Omicidio colposo. E' questa l'accusa per cui due medici, Quintilio Facchini e Chiara Verdone, in qualità di medico di medicina generale e medico militare, sono stati ieri mattina rinviati a giudizio dal giudice La Rosa.

I due dottori sono infatti accusati dalla Procura di aver contribuito all'omicidio di due bambine, Alessia e Martina, uccise dal proprio padre, Luigi Capasso, nel febbraio del 2018. Secondo la tesi dell'accusa avrebbero permesso al carabiniere di riottenere l'arma di ordinanza a pochi giorni, circa una settimana, dal giorno in cui il Comando dell'Arma gliel'aveva tolta. Una misura adottata dopo le segnalazioni e la denuncia della moglie che da tempo aveva deciso di lasciare Capasso, ma subiva i suoi comportamenti violenti. Telefonate, molestie, aggressioni, una addirittura avvenuta sul luogo di lavoro della donna. Tutto perché lui non poteva sopportare che la moglie volesse lasciarlo.

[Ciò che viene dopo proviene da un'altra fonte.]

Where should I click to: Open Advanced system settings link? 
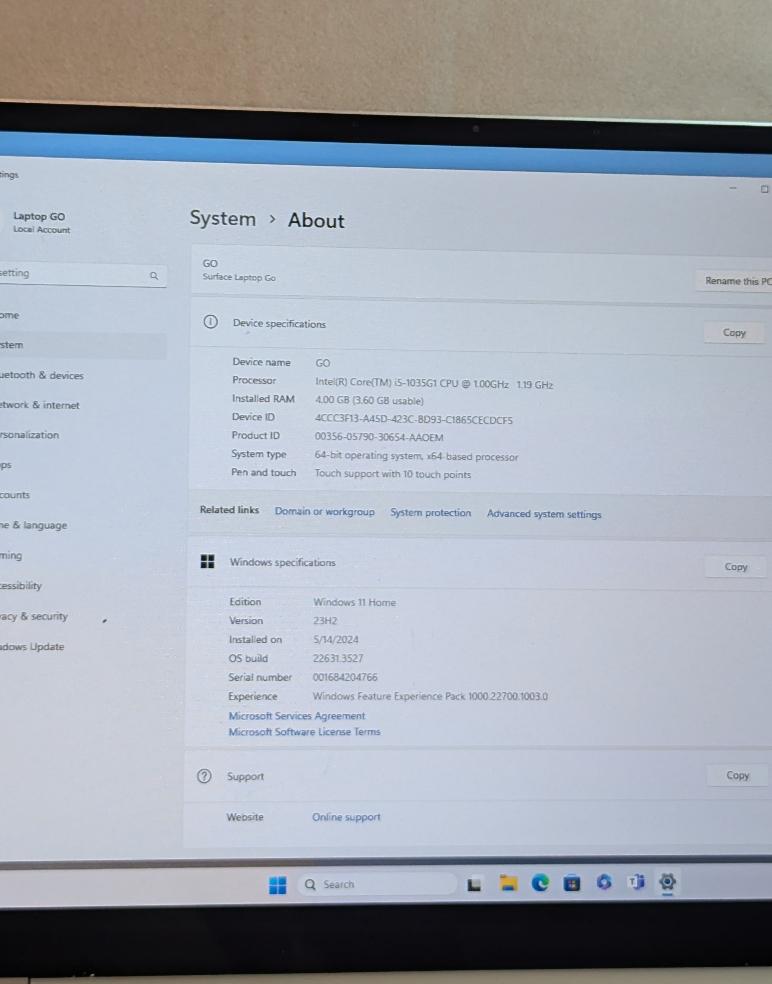[x=544, y=514]
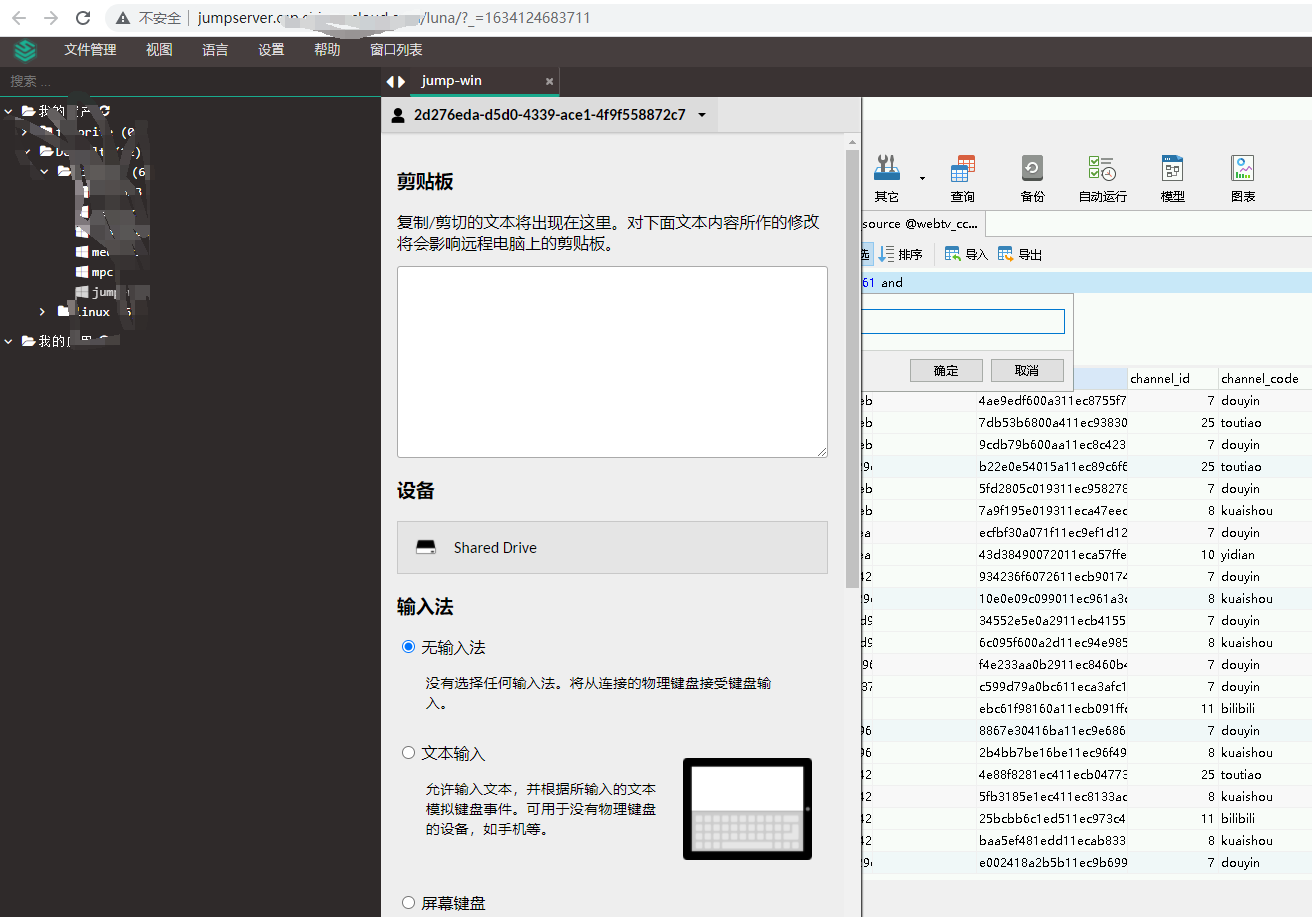Click inside the clipboard text area
The width and height of the screenshot is (1312, 917).
pyautogui.click(x=612, y=361)
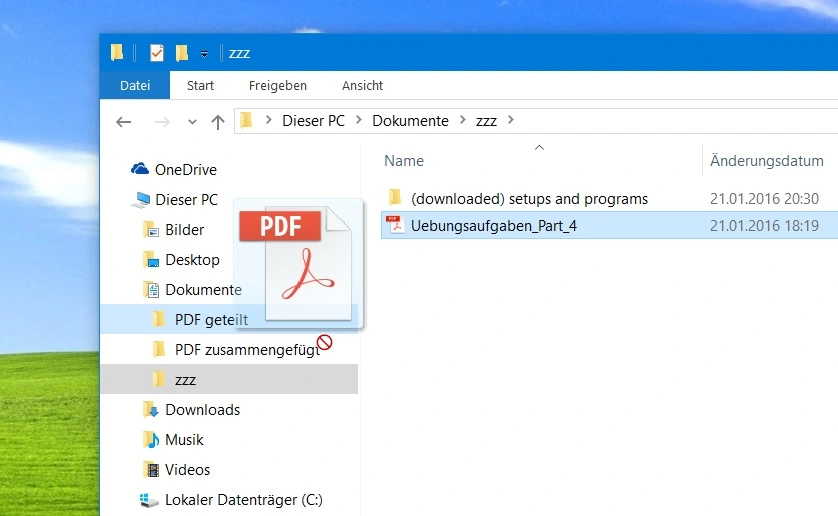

E così quella maledetta mattina Capasso, che aveva appena smontato dal servizio, intorno alle 5 e mezza si è appostato sotto casa della moglie. Sapeva che entro pochi minuti sarebbe uscita per andare a lavorare. Ha atteso e poi si è avvicinato al garage. Qui l'ha intravista, forse le ha detto qualcosa, forse non ha detto nulla. Ha estratto la pistola e ha fatto fuoco. L'ha colpita tre volte. Era sicuro di averla uccisa. E' salito in casa. Forse ha sparato immediatamente alle figlie di appena 7 e 13 anni. Poi ha atteso. Cosa non si sa. Sono arrivati i primi carabinieri. Luigi Capasso ha trattato la sua resa per ore. Poi ha deciso di uccidersi e si è sparato a sua volta. Non sapeva che la ex moglie, Antonietta Gargiulo che aveva 39 anni, era sì in fin di vita, ma viva.

Per la Procura se i medici avessero esaminato diversamente gli atti, la pistola a quel carabiniere assassino non avrebbero concesso di riprenderla ritenendolo idoneo.

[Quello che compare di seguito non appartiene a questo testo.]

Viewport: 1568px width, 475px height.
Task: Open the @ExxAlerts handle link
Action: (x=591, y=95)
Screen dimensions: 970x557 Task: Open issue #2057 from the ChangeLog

La difesa, che annovera gli avvocati Orlando Mariani e Luciano Lazzari, ha voluto commentare così la decisione del giudice per l'udienza preliminare: «Il rinvio a giudizio non è certo un pronunciamento di colpevolezza. Di fronte ad un fatto tanto doloroso e grave capiamo e rispettiamo la decisione del giudice che ha ritenuto di dover far valutare ed accertare in dibattimento l'eventuale esistenza di colpe e responsabilità». Oltre ai due medici, è stata chiamata a rispondere in sede civile anche la Asl. Il processo davanti al giudice Velardi prenderà il via il 16 marzo del 2023.